Directions:
All lines below containing the string "Environnement" are to be copied.

Stored entries

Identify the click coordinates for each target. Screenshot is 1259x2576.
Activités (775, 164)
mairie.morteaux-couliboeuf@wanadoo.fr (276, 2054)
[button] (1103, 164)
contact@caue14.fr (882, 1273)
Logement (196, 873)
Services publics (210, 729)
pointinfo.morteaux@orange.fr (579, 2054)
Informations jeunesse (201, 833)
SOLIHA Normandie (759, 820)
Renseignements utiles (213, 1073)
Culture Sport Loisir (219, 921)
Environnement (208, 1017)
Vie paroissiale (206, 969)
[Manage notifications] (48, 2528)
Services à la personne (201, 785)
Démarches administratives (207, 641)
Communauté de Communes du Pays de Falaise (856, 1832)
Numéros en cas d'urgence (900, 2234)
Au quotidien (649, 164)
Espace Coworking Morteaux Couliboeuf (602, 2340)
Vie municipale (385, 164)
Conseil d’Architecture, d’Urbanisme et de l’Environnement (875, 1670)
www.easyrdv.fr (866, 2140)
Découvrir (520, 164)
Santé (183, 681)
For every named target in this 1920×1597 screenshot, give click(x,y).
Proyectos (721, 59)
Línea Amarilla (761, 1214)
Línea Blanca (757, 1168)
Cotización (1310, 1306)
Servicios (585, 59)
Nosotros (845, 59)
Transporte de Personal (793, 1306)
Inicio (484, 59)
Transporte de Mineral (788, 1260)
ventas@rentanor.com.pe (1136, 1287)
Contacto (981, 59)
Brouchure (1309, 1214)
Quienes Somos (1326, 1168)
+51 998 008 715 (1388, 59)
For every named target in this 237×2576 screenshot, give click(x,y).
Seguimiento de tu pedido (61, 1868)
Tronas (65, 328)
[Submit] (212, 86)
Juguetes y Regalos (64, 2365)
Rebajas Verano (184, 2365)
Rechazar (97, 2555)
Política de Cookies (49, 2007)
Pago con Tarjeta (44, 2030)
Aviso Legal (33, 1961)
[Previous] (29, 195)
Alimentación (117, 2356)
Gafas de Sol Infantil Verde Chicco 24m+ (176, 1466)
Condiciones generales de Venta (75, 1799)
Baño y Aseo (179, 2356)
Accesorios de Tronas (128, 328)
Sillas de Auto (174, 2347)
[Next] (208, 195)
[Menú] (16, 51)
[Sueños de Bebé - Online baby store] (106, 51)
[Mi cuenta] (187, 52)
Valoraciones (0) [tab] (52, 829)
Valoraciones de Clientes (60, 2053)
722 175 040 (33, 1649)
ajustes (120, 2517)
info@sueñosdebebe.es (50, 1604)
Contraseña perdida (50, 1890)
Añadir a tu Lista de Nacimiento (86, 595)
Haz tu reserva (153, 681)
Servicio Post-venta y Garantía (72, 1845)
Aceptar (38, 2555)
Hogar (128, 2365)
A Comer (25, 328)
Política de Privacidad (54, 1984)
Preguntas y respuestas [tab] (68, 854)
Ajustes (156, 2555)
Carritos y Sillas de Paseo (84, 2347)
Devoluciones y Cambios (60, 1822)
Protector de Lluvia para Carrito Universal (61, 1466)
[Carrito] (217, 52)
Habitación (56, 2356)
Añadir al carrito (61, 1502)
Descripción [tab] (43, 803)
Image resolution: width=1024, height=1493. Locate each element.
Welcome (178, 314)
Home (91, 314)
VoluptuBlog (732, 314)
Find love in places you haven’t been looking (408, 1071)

Exercise answer:
Environnement (208, 1017)
Conseil d’Architecture, d’Urbanisme et de l’Environnement (875, 1670)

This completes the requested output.